Terre de démocratie ? C’est une seconde fiction. Et de longue date, ce qui est fait de l’expression du peuple par les élections le montre, du référendum de 2005 aux scrutins de juin/juillet 2024, la majorité obtient l’exact contraire de ce qu’elle a exprimé. Les Français ne sont pas représentés par les députés, tout simplement parce que cette représentation est interdite par le premier alinéa de l’article 27 de la constitution (mais qui chez l’homme de la rue ou chez les « ménagères de moins de cinquante ans » lit et comprend la constitution !?!) : « Tout mandat impératif est nul », ce qui indique qu’un mandat donné pour porter la volonté de l’électeur, n’est pas reconnu, il n’a pas de valeur légale. La représentation reconnue aux députés est celle du concept abstrait de « nation » dans son ensemble, pas celle de la volonté de ceux qui ont voté sur la base des propositions de programmes, et dont la volonté devrait être respectée. Habile prétexte. La démocratie « représentative » française est une vaste escroquerie. Condorcet, icône parmi les figures historiques du régime, l’énonce on ne peut plus clairement, et avec un cynisme incroyable, à la tribune de la Convention en 1793 (allez voir les archives de l’Assemblée nationale) : « Le peuple m’a élu pour exposer mes idées, non les siennes, l’indépendance absolue de mes opinions est le premier de mes devoirs envers lui. »

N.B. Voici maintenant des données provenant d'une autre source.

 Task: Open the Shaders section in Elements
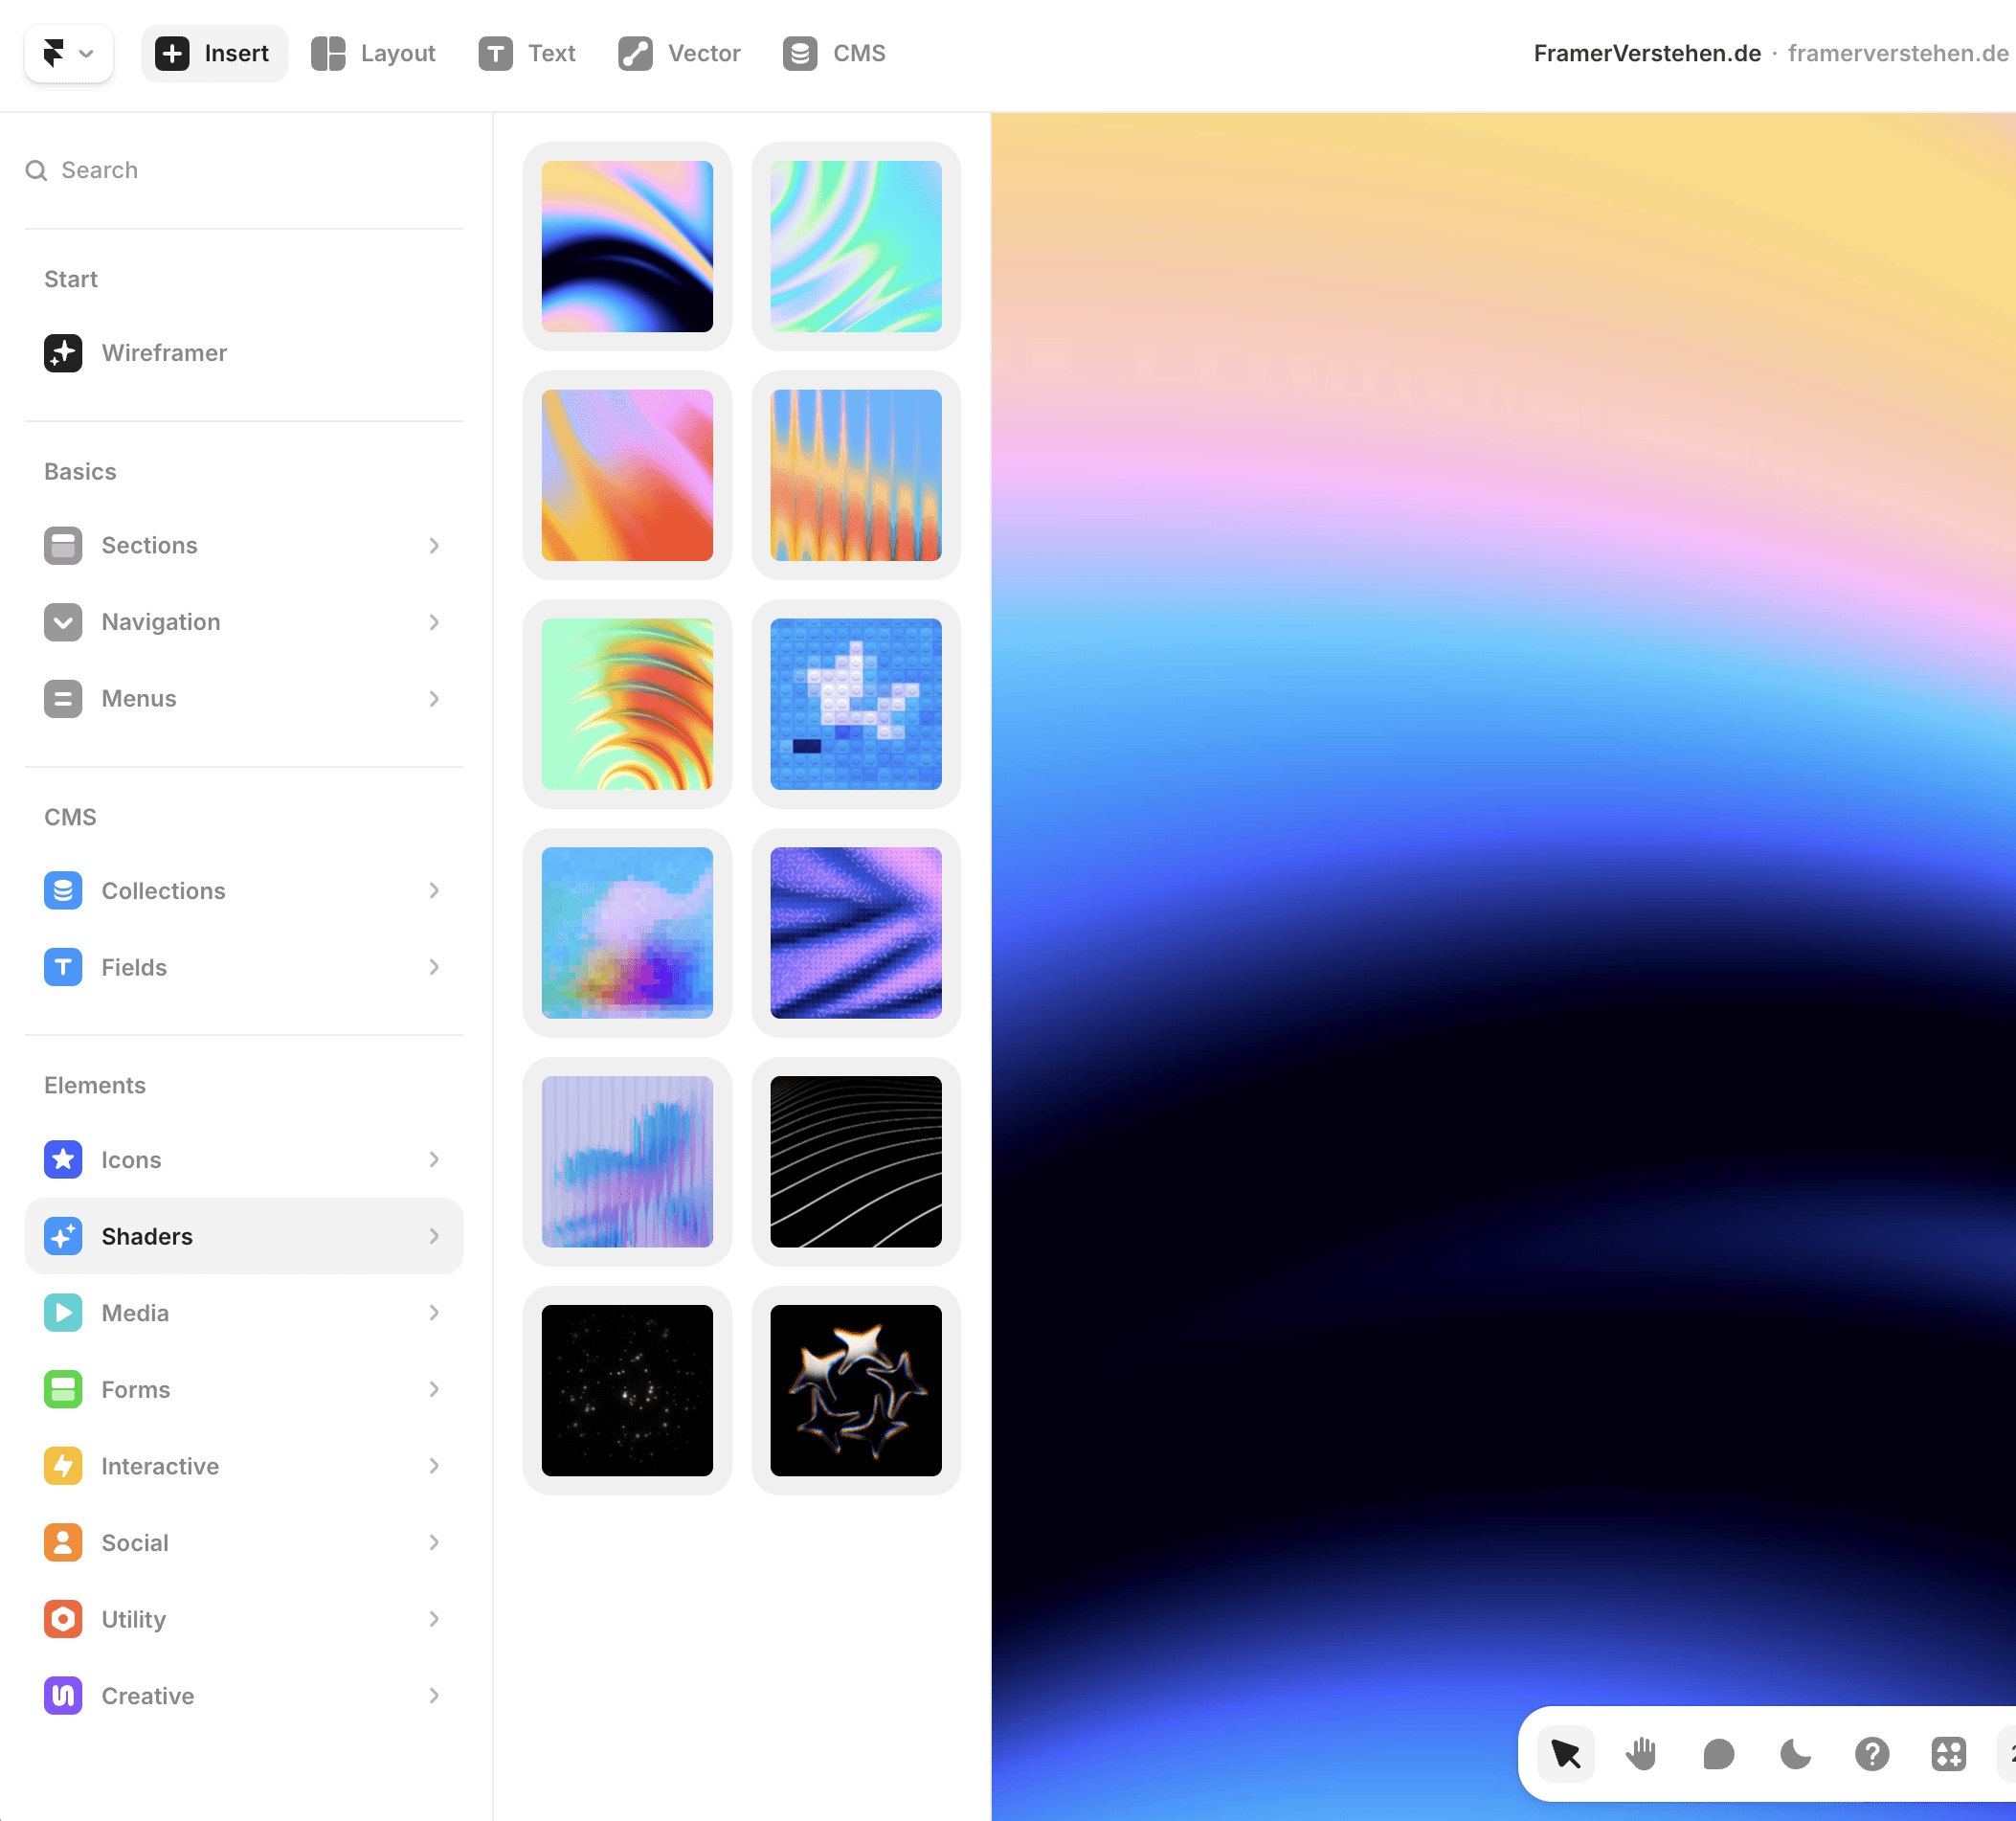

Liberté et démocratie… ils n’ont que ces mots à la bouche et n’en respectent rien, tout en prétendant donner des leçons au reste du monde en la matière. Cette comédie tournant au sadisme insolent est insupportable. Personnellement, j’en voudrai éternellement à ce régime et à sa classe politique de m’avoir, comme elle le fait de nous tous extérieurs à son microcosme, à ce point pris pour un con. Rien ne me met davantage en colère que l’on me prenne pour un con.
La France n’est pas ce qu’elle prétend être. Il serait temps que les Français s’en rendent compte. Et qu’ils lisent le Discours de la servitude volontaire d’Étienne de la Boétie, qui leur ferait le plus grand bien.